LSG Berlin (Urteil vom 28.11.1984; Aktenzeichen L 9 Kr 26/83)

 

Tenor

Die Revision der Klägerin gegen das Urteil des Landessozialgerichts Berlin vom 28. November 1984 wird zurückgewiesen.

Die Beteiligten haben einander außergerichtliche Kosten auch für das Revisionsverfahren nicht zu erstatten.

 

Tatbestand

I

Streitig ist ein Anspruch der Klägerin auf Mutterschaftsgeld während der Zeit des Mutterschaftsurlaubs.

Die Klägerin ist Deutsche. Sie lebt in Australien. Seit 1974 ist sie bei dem Goethe-Institut in Canberra, Australien, beschäftigt. Dem Beschäftigungsverhältnis liegt seit dem 15. Juli 1974 ein schriftlicher Arbeitsvertrag vom 30. Oktober 1974 zugrunde, wonach sie ab 15. Juli 1974 auf unbestimmte Zeit als Programmleiterin der Nebenstelle Canberra (Angestellte, Ortskraft) bei der Zweigstelle in Melbourne weiterbeschäftigt wird. Als zwischen den Vertragsparteien unmittelbar vereinbart gilt der jeweilige für das Goethe-Institut maßgebende Tarifvertrag zur Regelung der Arbeitsbedingungen der bei den Zweigstellen/Dozenturen beschäftigten deutschen nichtentsandten Angestellten.

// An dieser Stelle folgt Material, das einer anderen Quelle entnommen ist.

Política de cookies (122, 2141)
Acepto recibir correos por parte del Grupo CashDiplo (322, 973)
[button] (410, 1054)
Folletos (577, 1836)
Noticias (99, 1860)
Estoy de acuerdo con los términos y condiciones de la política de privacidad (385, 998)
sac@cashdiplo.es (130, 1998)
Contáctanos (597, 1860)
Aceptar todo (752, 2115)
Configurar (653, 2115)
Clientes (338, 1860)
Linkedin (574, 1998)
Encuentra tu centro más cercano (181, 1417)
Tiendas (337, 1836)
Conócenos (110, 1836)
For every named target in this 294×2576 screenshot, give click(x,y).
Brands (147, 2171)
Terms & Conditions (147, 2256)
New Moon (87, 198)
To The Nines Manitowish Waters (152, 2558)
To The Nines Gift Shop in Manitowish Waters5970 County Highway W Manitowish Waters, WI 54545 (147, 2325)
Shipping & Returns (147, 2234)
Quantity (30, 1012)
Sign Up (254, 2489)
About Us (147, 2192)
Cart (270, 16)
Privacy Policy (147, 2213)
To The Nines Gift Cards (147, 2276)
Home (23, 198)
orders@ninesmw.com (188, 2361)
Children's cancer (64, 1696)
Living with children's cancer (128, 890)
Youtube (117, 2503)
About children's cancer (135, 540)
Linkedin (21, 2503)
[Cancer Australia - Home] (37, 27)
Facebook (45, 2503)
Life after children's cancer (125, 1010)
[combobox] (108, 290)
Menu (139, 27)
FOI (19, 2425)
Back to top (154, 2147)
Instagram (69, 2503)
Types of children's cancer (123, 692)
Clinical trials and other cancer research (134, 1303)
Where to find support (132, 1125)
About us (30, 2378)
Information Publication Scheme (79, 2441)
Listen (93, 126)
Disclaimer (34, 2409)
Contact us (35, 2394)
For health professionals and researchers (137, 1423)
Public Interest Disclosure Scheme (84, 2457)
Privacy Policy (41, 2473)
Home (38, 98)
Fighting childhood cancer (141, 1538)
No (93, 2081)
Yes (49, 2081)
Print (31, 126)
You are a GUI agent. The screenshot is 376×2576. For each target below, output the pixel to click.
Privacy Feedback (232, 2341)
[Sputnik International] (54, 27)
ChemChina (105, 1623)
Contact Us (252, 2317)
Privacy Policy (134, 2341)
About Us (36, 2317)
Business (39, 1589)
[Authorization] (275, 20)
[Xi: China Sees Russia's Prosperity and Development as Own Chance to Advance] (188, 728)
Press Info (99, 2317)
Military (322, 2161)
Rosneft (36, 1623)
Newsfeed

Im Anschluß an die Geburt ihres Sohnes am 7. November 1979 zahlte der Arbeitgeber ihr für die Dauer der Schutzfrist das Gehalt weiter.

Nachdem die Klägerin den Mutterschaftsurlaub von sechs Monaten in Anspruch genommen hatte, beantragte sie für diese Zeit Mutterschaftsgeld zu Lasten des Bundes.

Das Bundesversicherungsamt lehnte diesen Antrag ab, weil Mutterschaftsgeld nur Beschäftigten im Inland gewährt werden könne; „Ortskräfte” im Ausland hätten diesen Anspruch dagegen nicht.

Die Klage ist vor dem Sozialgericht (SG) und dem Landessozialgericht (LSG) ohne Erfolg geblieben. Das LSG hat ua ausgeführt: Mutterschaftsgeld nach § 13 Abs. 2 und 3 des Mutterschutzgesetzes (MuSchG) könnten nur Arbeitnehmerinnen erhalten, deren Arbeitsverhältnis im Inland bestehe, weil sich die Schutzvorschriften dieses Gesetzes nur an Personen wenden, die im Inland beschäftigt seien. Wegen des engen Zusammenhanges zwischen den Leistungen und den mutterschutzrechtlichen Vorschriften komme daher auch für die Leistungen nur ein diesen Schutzvorschriften unterworfenes Arbeitsverhältnis in Betracht. Die Klägerin sei nicht zur (vorübergehenden) Dienstleistung von ihrem Arbeitgeber in das Ausland entsandt worden, sondern von der im Ausland ansässigen Zweigstelle des Goethe-Instituts eigens für eine Beschäftigung im Ausland angestellt worden; das Arbeitsverhältnis habe ausschließlich im Ausland realisiert werden sollen. Dieses Beschäftigungsverhältnis unterliege daher nicht den Vorschriften über die Versicherungspflicht in der gesetzlichen Krankenversicherung und ebensowenig der Beitragspflicht zur Bundesanstalt für Arbeit (BA). Maßgebend sei nämlich der Beschäftigungsort. Zwar könnten die Parteien des Arbeitsverhältnisses autonom bestimmen, daß deutsches Recht auf das Arbeitsverhältnis angewendet werden solle. Damit seien auch die arbeitsschutzrechtlichen Normen des MuSchG anwendbar. Die Arbeitsvertragsparteien könnten aber keine Verpflichtungen Dritter begründen.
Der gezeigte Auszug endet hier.